Tanpa Narai sadari ketika dia dan Sylvia meninggalkan ruangan, tawa menyeramkan tiba-tiba terdengar di seluruh ruangan. Yang tidak disangka ternyata tawa itu keluar dari Ibunya sendiri yang tidak mungkin pernah dia dengar sebelumnya.
"Hahahaha...."
"Hehehehe." Sebuah seringai licik muncul di wajah Sarah ketika anaknya tidak ada di ruangan lagi.
"Anakku tersayang, jangan salahkan Ibumu. Ibu melakukan ini untuk kebaikanmu sendiri." Senyum menghina kemudian muncul di wajahnya saat sebuah pikiran terlintas di benaknya. "Dan bagaimana bisa Ibu membiarkan mereka mengambil keuntungan darimu ketika Ibu masih hidup. Tidak mungkin bukan, Ibu membiarkan air suburku mengaliri ladang mereka."
Bahagia dengan pemikirannya sendiri, Sarah tertawa lepas tanpa peduli konsekuensinya. "Hahahaha..."
Tatapan menghina tiba-tiba terlontarkan padanya, semua pelayan yang berada di ruangan telah menghentikan semua pekerjaannya dan masing-masing dari mereka menatapnya dengan hina.
Merasakan tatapan padanya, Sarah berhenti tertawa. Dia melototi mereka dan berkata. "Apa. Tidak pernah melihat nyonya cantik ini tertawa. Kembali bekerja!"

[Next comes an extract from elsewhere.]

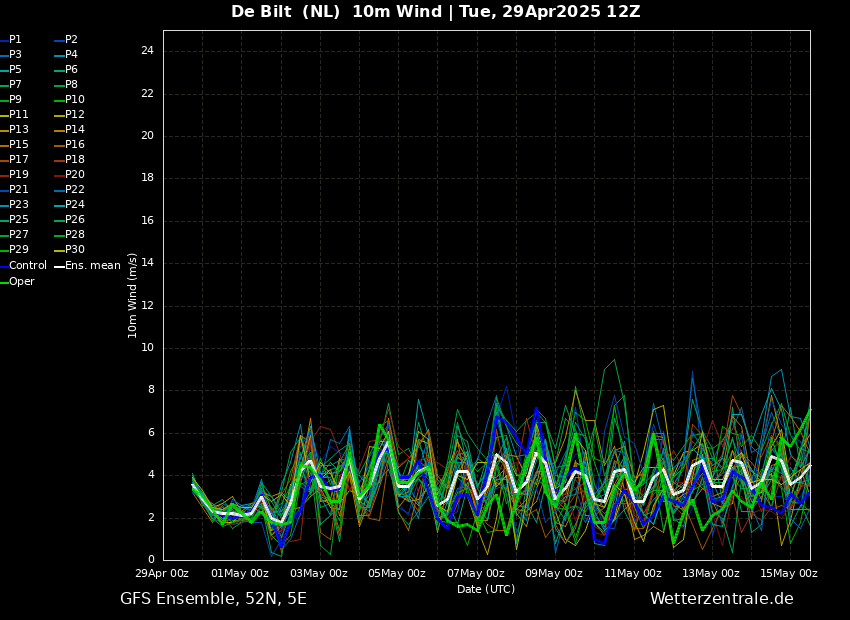The image size is (850, 620).
Task: Click the Oper legend entry
Action: click(22, 282)
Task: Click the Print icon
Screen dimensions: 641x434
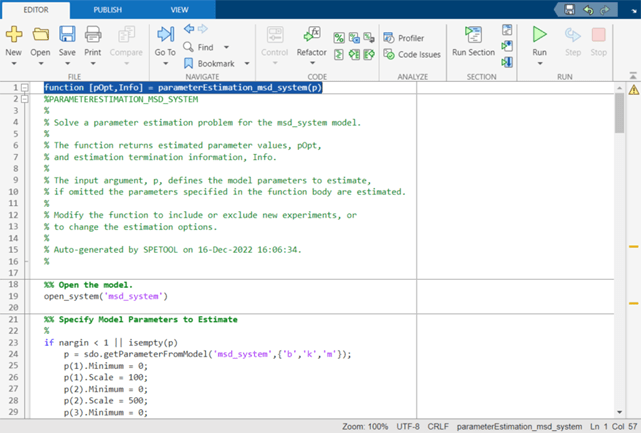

Melihat mereka masih menatapnya, Sarah mengancam mereka. "Untuk apa kalian masih melihatku, kembali bekerja! Hmph, apa kalian pikir nyonya ini tidak berani memotong gaji kalian."
Mendengar ancaman nyonya mereka, para pelayan memandangnya dengan lebih hina. Mereka kemudian kembali ke pekerjaannya masing-masing dan bertindak seperti tidak pernah mendengar ancaman darinya.
"Hmph." Mendengus untuk terakhir kalinya, Sarah keluar dari ruangan itu dengan pikiran yang tersembunyi di benaknya.
Sedangkan untuk para pelayan, mereka melakukan pekerjaan mereka sebelumnya seolah kejadian itu hanyalah selingan biasa tetapi dalam benak mereka ada pikiran sama yang muncul.
"Tuan Muda telah dijual."
...
Setelah Narai keluar dari ruangan, dia tidak mengetahui situasi yang terjadi di dalam ruangan, dia tidak tahu bahwa dirinya telah dijual. Dia sekarang membimbing Sylvia di sekeliling mansion dengan ekspresi muram di wajahnya.
"Ini ruang makan."
"Ini dapur."
"Di sana kamar mandi."
"Ini ruang tamu lainnya."
"Dan ini taman."
"Aku tidak tahu apakah kamu sudah memiliki ruang tidur tapi jika belum, kamu bisa memilih ruangan yang tidak digunakan sesukamu." Melirik Sylvia, aku berbalik dan memberikan kata-kata terakhirku. "Itu saja. Aku akan kembali ke kamar, jangan mengikutiku dan menggangguku."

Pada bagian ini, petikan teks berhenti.